Duus v. Snow

Docket NumberA159800
Decision Date29 October 2021
PartiesJASON DUUS et al., Plaintiffs and Appellants, v. SUSAN G. SNOW, Defendant and Appellant.
CourtCalifornia Court of Appeals Court of Appeals

NOT TO BE PUBLISHED

Sonoma County Super. Ct. No. SCV258892

SIMONS, J.

The trial court entered judgment finding defendant, appellant and cross-respondent Susan G. Snow ("appellant") liable to plaintiffs, respondents, and cross-appellants Jason Duus, Renee Duus, and Cohasset Beach Recovery, LLC ("respondents")[1] on causes of action for contribution and for unjust enrichment under a quasi-contract theory. We affirm the trial court's award to the Duuses on the quasi-contract claim, but we reverse the award to Cohasset.

BACKGROUND

Appellant and Paul Schaefer owned undeveloped coastal property known as Cohasset Beach in Westport, Washington (the "Property"). Schaefer asked respondent Jason Duus who was a builder, to partner with them to develop the Property for residential use. In early 2006, the Duuses formed Westport Homes, Inc. ("Westport Homes") with appellant and Schaefer; the Duuses' shares in Westport Homes were owned through an entity called Coast Drive Investments, LLC ("Coast Drive Investments"). Appellant and Schaefer sold the Property to Westport Homes.

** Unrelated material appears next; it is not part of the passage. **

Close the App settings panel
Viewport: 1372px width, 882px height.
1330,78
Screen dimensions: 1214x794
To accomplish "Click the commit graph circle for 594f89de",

In March 2010, Westport Homes entered into two loans with Timberland Bank in the amounts of $1, 050, 000 and $4, 110 361.32. The loans were secured by a deed of trust on the Property and personal guaranties executed by the Duuses appellant, Coast Drive Investments, and Schaefer (the "Guarantors").

By 2013, the Duuses believed the Cohasset Beach project was no longer financially viable and Coast Drive Investments sold its shares in Westport Homes to appellant for $1. Appellant also obtained Schaefer's shares and, as of August 2013, she owned 100% of Westport Homes.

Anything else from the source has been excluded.